• (bkz: #8321901)
  • eric hobsbawm ın tuhaf zamanlar ismiyle türkçe'de yayınlanan kitabı.

    http://www.iletisim.com.tr/…isim/book.aspx?bid=1215

    kitabın orijinalinin tam adı:
    "interesting times: a twentieth century life"
  • eric hobsbawm'ın tuhaf zamanlar adıyla türkçe'ye çevrilen otobiyografisi. çeviren: saliha nilüfer. şu satırların önünde saygıyla eğiliyorum:

    "berlin'de geçirdiğim aylar, ömür boyu komünist olmama neden oldu -ya da en azından, okul günlerinde bağlandığı siyasi proje olmasa, hayatına anlamını ve özünü veren şeye sahip olamayacak bir adam haline gelmeme neden oldu. üstelik bu proje bariz bir şekilde başarısızlıkla sonuçlanmasına ve artık bildiğimiz kadarıyla bu son kaçınılmaz olmasına rağmen... tıpkı yok edilen metinlerin, bilgisayar hafızalarının bir yerlerinden uzmanlar tarafından yeniden çıkarılmayı beklemesi gibi, ekim devrimi hayali de içimde bir yerlerde duruyor hala. onu terketmeme, onu reddetmeme karşın yine de silinip yok olmadı. bugün bile sscb'nin hatırasına ve geleneğine, komünist çin'e beslemediğim türde bir hoşgörü ve şefkat beslediğimi fark ediyorum. ne de olsa mensubu olduğum kuşak için ekim devrimi, çin'in hiç olmadığı şekilde dünyanın umudunu temsil ediyordu. bu umudu sembolize eden sovyetler birliği'nin orak ve çekiciydi. peki ama berlinli bir okul çocuğunu komünist yapan tam olarak neydi?

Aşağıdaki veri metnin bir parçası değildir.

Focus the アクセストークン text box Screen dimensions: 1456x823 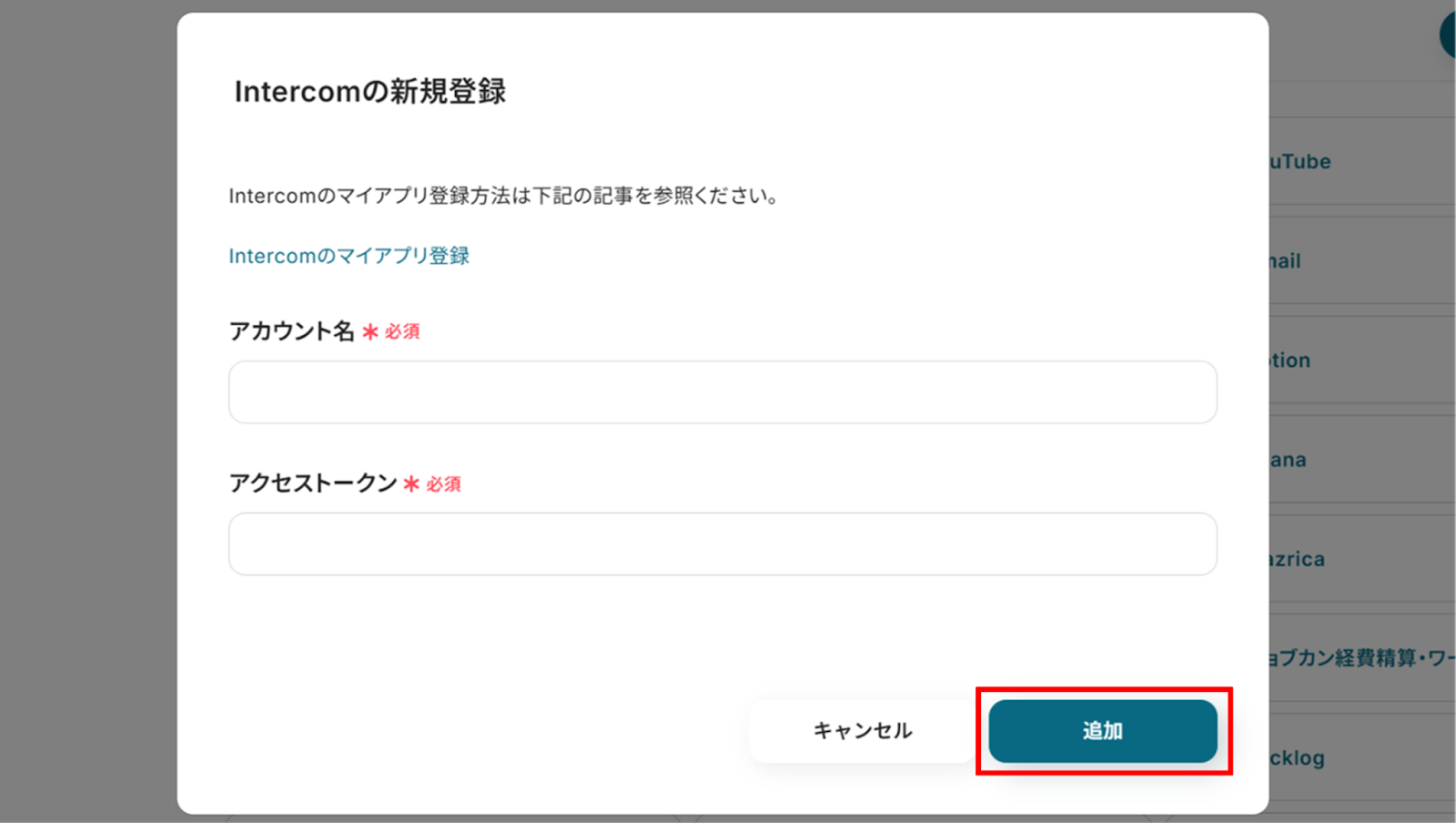723,544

    otobiyografi yazmak, kişinin kendisi hakkında daha önce hiç yapmadığı biçimde düşünmesi anlamına geliyor. benim açımdansa bu, bir yüzyılın üç çeyreğine ait jeolojik tortuları sıyırarak, bir yabancıyı, gömüldüğü yerden çıkarmak ya da keşfetmek ve ayrıntılarına varıncaya değin yeniden incelemek anlamına geliyor. tanıdık olmadığım bu yabancı çocuğu anlamaya çalışırken şöyle bir sonuca ulaşıyorum: şayet farklı tarihsel koşullarda yaşamış olsaydı, dışarıdan bakan hemen herkes onun için şöyle ya da böyle entelektüel bir hayat öngörecek olsa da, hiç kimse ondan coşkulu bir siyasal bağlılık beklemeyecekti. ..."
    s.: 82-83.
  • saygı duyduğum ve benimsediğim bir tarihçi olan hobsbawm'ın kitabını bir solukta olmasa da okudum. siyasetle, tarihle ilgilenen herkesin okuması gereken bir kitap. her şeyden önce çok ilginç bir hayat onunkisi. zira mısır'da doğmuş, almanya ve avusturya'da büyümüş, ingiltere ve amerika'da da hocalık yapmış. dünyanın neredeyse her bir yerini gezmiş. dolayısıyla bu kitap başka bir anlamda da bir gezi kitabı. kitabı okumak için marksist olmanıza gerek yok - ben de değilim zaten. dünya çapında tanınan, eserleri onlarca dile çevrilmiş bir tarigçinin hayat hikayesinin biraz da ötesi bu kitap. o yüzden okunmaya değer...

    --- spoiler ---
    kitaptan akılda kalan bazı şeyler:
    - pariste, duvarları aynalarla çevrili bir genelev odasında, macar bir arkadaşı ve bir grup bayanla berbaer bekaretini kaybetmiş.
    - bertrand russel ile londra'da nükleer silah karşıtı eylemlere katılmış 1960ların sonlarında. hatta bir gazetenin ilk sayfasındaki fotoğrafta polisle burun buruna bir fotosu var. gözaltına alınmaktan son anda kurtulmuş.
    - hitler döneminde almanya'da bir yahudi olarak algılanmamışlar. o bir ingiliz olduğu için, ingiliz kimliği bir anlamda onu korumuş.
    - annesi ve babası eric genç yaştayken ölmüşler.
    - invention of traditions isimli kitabına cambridge'deki gizli okul örgütlerinin nasıl ilham olduğunu da anlatıyor.
    - jazz müzikle profesyonel anlamda ilgiliymiş. konu üstüne kitapları ve makaleleri var.
    - kitabını muhalefete devam diyerek bitiriyor: "dünya kendi başına bırakılırsa daha iyiye gitmeyecek."
    --- spoiler ---
  • arkadaşlarımdan söz eden bir kitaptır. (bkz: #9394555) (bkz: üçüncü kişilere bir şey ifade etmeyen entryler)
  • (bkz: #17477572)
  • yayınlanma tarihine göre okuduklarım içinde beni en çok güldüren discworld romanı ki daha yarısındayım. serinin her kitabı standalone olarak okunabilir o yüzden gonul rahatlığıyla okuyabilirsiniz ve okumalısınız da.